* [YOUR INSTRUCTIONS]:
Copy the rows below, swapping every "Where should I click to" for "Where do I click to" and leaving everything else unchanged.

**** DATA PROVIDED

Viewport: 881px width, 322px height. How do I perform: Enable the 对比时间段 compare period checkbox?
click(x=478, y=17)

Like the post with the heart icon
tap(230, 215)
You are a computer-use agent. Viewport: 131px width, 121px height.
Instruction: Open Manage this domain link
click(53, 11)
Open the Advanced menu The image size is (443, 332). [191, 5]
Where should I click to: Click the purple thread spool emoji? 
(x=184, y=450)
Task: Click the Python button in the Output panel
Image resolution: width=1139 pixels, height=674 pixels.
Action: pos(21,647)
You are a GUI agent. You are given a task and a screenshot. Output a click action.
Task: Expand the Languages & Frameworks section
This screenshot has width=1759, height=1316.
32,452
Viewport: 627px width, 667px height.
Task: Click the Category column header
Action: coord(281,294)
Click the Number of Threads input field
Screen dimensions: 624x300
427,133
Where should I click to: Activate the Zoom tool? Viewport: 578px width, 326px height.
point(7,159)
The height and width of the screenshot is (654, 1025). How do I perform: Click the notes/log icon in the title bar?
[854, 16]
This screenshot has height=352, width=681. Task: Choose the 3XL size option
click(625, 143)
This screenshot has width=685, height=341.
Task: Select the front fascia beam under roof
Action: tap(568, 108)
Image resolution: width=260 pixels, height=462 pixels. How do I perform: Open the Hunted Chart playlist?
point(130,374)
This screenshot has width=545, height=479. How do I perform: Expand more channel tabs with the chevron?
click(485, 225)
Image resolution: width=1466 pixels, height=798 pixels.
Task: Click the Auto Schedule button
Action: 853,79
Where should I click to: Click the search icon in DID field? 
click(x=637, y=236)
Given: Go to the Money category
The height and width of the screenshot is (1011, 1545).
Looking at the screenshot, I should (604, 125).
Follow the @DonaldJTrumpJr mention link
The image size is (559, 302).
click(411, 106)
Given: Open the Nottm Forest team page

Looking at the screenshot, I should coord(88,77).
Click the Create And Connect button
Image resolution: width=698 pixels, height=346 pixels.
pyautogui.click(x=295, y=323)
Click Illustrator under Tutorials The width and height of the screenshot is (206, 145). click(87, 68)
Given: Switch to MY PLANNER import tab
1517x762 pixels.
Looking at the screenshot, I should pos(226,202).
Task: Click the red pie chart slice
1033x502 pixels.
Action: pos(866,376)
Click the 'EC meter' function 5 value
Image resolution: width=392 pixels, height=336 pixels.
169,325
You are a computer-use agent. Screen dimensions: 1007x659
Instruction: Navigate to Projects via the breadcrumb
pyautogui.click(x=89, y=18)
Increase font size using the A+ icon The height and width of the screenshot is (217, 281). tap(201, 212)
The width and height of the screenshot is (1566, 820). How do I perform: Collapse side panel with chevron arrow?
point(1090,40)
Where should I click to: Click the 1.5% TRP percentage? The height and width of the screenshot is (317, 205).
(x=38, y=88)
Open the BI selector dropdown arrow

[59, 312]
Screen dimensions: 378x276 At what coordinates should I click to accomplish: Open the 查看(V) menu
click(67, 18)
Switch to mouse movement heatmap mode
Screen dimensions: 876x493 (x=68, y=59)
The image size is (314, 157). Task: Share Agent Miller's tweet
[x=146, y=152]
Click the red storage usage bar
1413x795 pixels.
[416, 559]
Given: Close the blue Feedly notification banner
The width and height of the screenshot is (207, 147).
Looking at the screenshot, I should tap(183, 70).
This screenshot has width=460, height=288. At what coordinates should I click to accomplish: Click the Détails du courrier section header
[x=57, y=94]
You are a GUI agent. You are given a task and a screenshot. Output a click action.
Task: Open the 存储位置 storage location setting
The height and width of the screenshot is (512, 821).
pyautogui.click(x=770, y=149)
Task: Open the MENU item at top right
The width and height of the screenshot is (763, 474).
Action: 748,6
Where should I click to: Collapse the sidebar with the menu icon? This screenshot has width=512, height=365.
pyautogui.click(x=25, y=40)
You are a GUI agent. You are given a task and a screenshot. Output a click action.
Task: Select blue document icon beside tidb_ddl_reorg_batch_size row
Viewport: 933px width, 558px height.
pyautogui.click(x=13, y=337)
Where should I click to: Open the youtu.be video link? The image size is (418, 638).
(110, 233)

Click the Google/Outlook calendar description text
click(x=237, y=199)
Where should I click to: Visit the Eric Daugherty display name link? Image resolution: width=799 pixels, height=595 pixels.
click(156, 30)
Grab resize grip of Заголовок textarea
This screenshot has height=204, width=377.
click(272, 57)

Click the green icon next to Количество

********

* [ANSWER FOR THIS EXERCISE]:
Viewport: 881px width, 322px height. How do I perform: Enable the 对比时间段 compare period checkbox?
click(x=478, y=17)

Like the post with the heart icon
tap(230, 215)
You are a computer-use agent. Viewport: 131px width, 121px height.
Instruction: Open Manage this domain link
click(53, 11)
Open the Advanced menu The image size is (443, 332). [191, 5]
Where do I click to: Click the purple thread spool emoji? 
(x=184, y=450)
Task: Click the Python button in the Output panel
Image resolution: width=1139 pixels, height=674 pixels.
Action: pos(21,647)
You are a GUI agent. You are given a task and a screenshot. Output a click action.
Task: Expand the Languages & Frameworks section
This screenshot has width=1759, height=1316.
32,452
Viewport: 627px width, 667px height.
Task: Click the Category column header
Action: coord(281,294)
Click the Number of Threads input field
Screen dimensions: 624x300
427,133
Where do I click to: Activate the Zoom tool? Viewport: 578px width, 326px height.
point(7,159)
The height and width of the screenshot is (654, 1025). How do I perform: Click the notes/log icon in the title bar?
[854, 16]
This screenshot has height=352, width=681. Task: Choose the 3XL size option
click(625, 143)
This screenshot has width=685, height=341.
Task: Select the front fascia beam under roof
Action: tap(568, 108)
Image resolution: width=260 pixels, height=462 pixels. How do I perform: Open the Hunted Chart playlist?
point(130,374)
This screenshot has width=545, height=479. How do I perform: Expand more channel tabs with the chevron?
click(485, 225)
Image resolution: width=1466 pixels, height=798 pixels.
Task: Click the Auto Schedule button
Action: 853,79
Where do I click to: Click the search icon in DID field? 
click(x=637, y=236)
Given: Go to the Money category
The height and width of the screenshot is (1011, 1545).
Looking at the screenshot, I should (604, 125).
Follow the @DonaldJTrumpJr mention link
The image size is (559, 302).
click(411, 106)
Given: Open the Nottm Forest team page

Looking at the screenshot, I should coord(88,77).
Click the Create And Connect button
Image resolution: width=698 pixels, height=346 pixels.
pyautogui.click(x=295, y=323)
Click Illustrator under Tutorials The width and height of the screenshot is (206, 145). click(87, 68)
Given: Switch to MY PLANNER import tab
1517x762 pixels.
Looking at the screenshot, I should pos(226,202).
Task: Click the red pie chart slice
1033x502 pixels.
Action: pos(866,376)
Click the 'EC meter' function 5 value
Image resolution: width=392 pixels, height=336 pixels.
169,325
You are a computer-use agent. Screen dimensions: 1007x659
Instruction: Navigate to Projects via the breadcrumb
pyautogui.click(x=89, y=18)
Increase font size using the A+ icon The height and width of the screenshot is (217, 281). tap(201, 212)
The width and height of the screenshot is (1566, 820). How do I perform: Collapse side panel with chevron arrow?
point(1090,40)
Where do I click to: Click the 1.5% TRP percentage? The height and width of the screenshot is (317, 205).
(x=38, y=88)
Open the BI selector dropdown arrow

[59, 312]
Screen dimensions: 378x276 At what coordinates should I click to accomplish: Open the 查看(V) menu
click(67, 18)
Switch to mouse movement heatmap mode
Screen dimensions: 876x493 (x=68, y=59)
The image size is (314, 157). Task: Share Agent Miller's tweet
[x=146, y=152]
Click the red storage usage bar
1413x795 pixels.
[416, 559]
Given: Close the blue Feedly notification banner
The width and height of the screenshot is (207, 147).
Looking at the screenshot, I should tap(183, 70).
This screenshot has width=460, height=288. At what coordinates should I click to accomplish: Click the Détails du courrier section header
[x=57, y=94]
You are a GUI agent. You are given a task and a screenshot. Output a click action.
Task: Open the 存储位置 storage location setting
The height and width of the screenshot is (512, 821).
pyautogui.click(x=770, y=149)
Task: Open the MENU item at top right
The width and height of the screenshot is (763, 474).
Action: 748,6
Where do I click to: Collapse the sidebar with the menu icon? This screenshot has width=512, height=365.
pyautogui.click(x=25, y=40)
You are a GUI agent. You are given a task and a screenshot. Output a click action.
Task: Select blue document icon beside tidb_ddl_reorg_batch_size row
Viewport: 933px width, 558px height.
pyautogui.click(x=13, y=337)
Where do I click to: Open the youtu.be video link? The image size is (418, 638).
(110, 233)

Click the Google/Outlook calendar description text
click(x=237, y=199)
Where do I click to: Visit the Eric Daugherty display name link? Image resolution: width=799 pixels, height=595 pixels.
click(156, 30)
Grab resize grip of Заголовок textarea
This screenshot has height=204, width=377.
click(272, 57)

Click the green icon next to Количество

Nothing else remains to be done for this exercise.